Fertigungsplaner, Produktionsplaner, PPS-Planer, Fertigungssteuerer, Production Planner, Scheduler, Disponent Fertigung und AV-Planer werden in Stellenanzeigen oft synonym verwendet. Prüfe die konkreten Aufgaben: Wenn Kapazitätsplanung, Auftragsterminierung und Produktionssteuerung genannt werden, handelt es sich um eine Fertigungsplaner-Rolle.
Wie unterscheidet sich Grobplanung von Feinplanung?
Die Grobplanung (Produktionsprogrammplanung) legt fest, welche Produkte in welchen Mengen über einen längeren Zeitraum (Wochen, Monate) produziert werden. Die Feinplanung bestimmt die konkrete Reihenfolge und Maschinenzuordnung der einzelnen Aufträge auf Tages- oder Schichtebene. In größeren Unternehmen sind das getrennte Rollen, in kleineren macht ein Planer beides.

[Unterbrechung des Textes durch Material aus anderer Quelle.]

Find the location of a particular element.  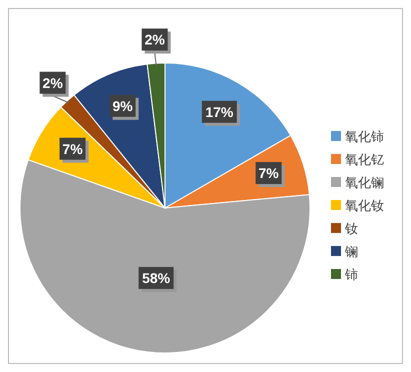

legend-label: 氧化镧 is located at coordinates (364, 184).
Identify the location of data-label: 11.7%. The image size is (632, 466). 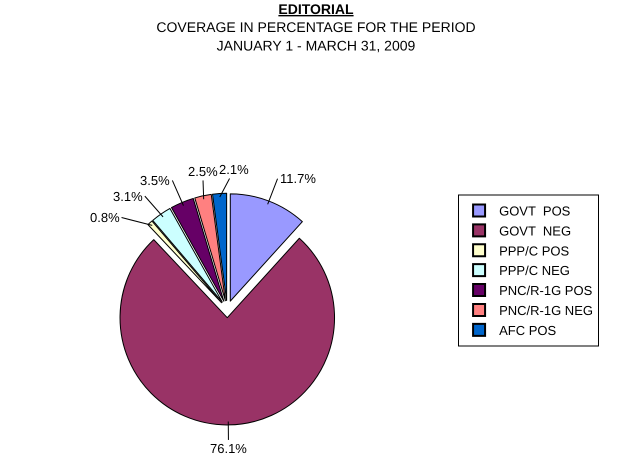
(298, 178).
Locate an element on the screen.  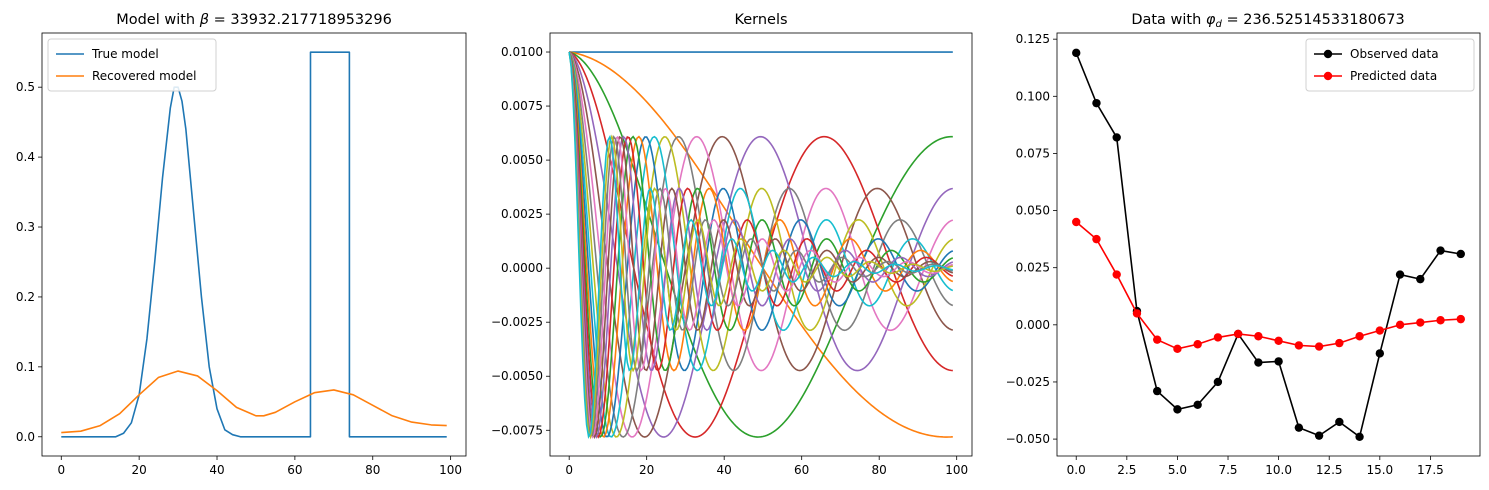
model-legend: True model Recovered model is located at coordinates (132, 65).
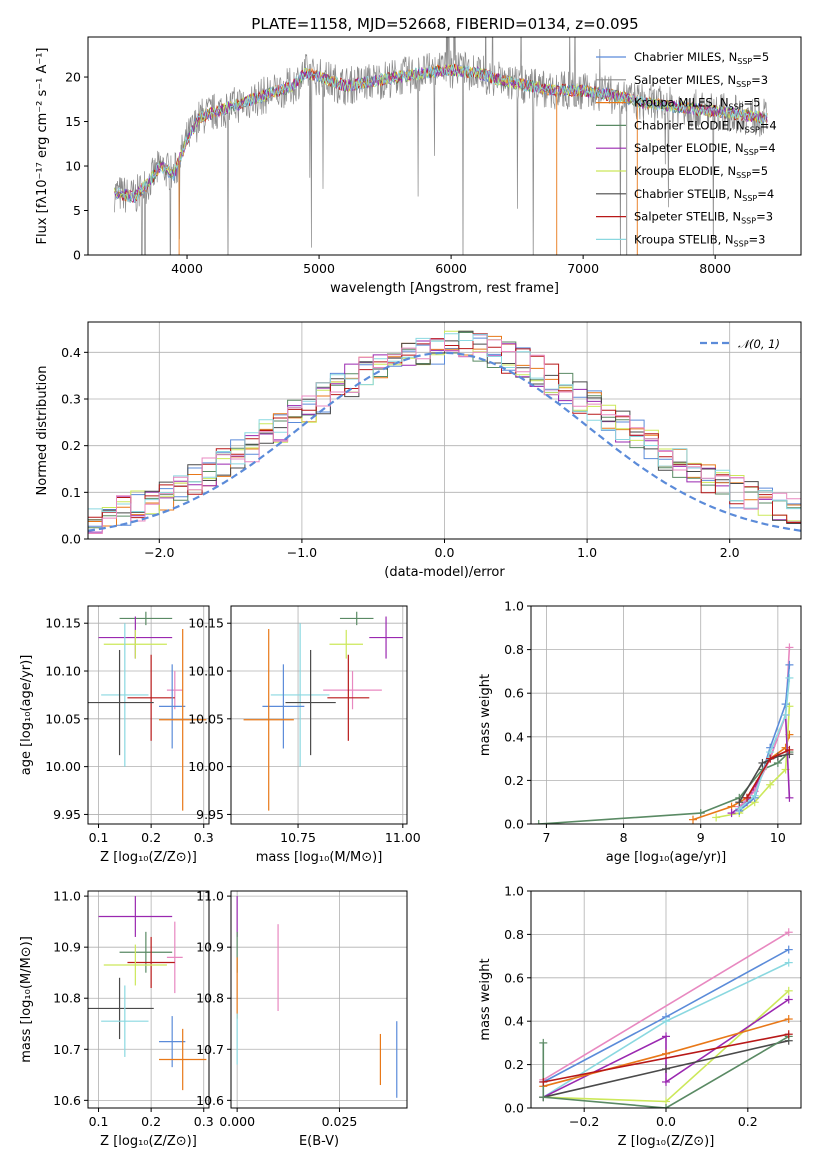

Brauche ich als Fertigungsplaner Excel-Expertise?
Ja, Excel ist trotz ERP-System ein Kernwerkzeug. Pivot-Tabellen für Kapazitätsanalysen, SVERWEIS für Datenabgleiche, bedingte Formatierung für Planungsboards — das gehört zum Handwerkszeug. Makro-Kenntnisse (VBA) sind ein starker Bonus, da viele Planungshilfsmittel auf Excel basieren.
Was ist APS-Software und brauche ich das?
APS (Advanced Planning and Scheduling) geht über die Standard-ERP-Planung hinaus: automatische Feinplanung, Engpasserkennung, Szenarioanalyse, Echtzeit-Umplanung. In der Automotive-Zulieferindustrie und bei komplexen Fertigungen wird APS zunehmend eingesetzt. Erfahrung damit ist ein Vorteil, aber kein Muss — die Einarbeitung dauert 2–4 Wochen.
Wie viel Prozent der Anforderungen muss ich als Fertigungsplaner erfüllen?
Wenn du ERP-Erfahrung in der Produktionsplanung und technisches Fertigungsverständnis mitbringst, reichen 50–60 % der weiteren Anforderungen. Branchenspezifisches Wissen und spezifische Software-Kenntnisse werden eingearbeitet. Im aktuellen Fachkräftemangel sind viele Arbeitgeber flexibler, als ihre Anzeigen vermuten lassen.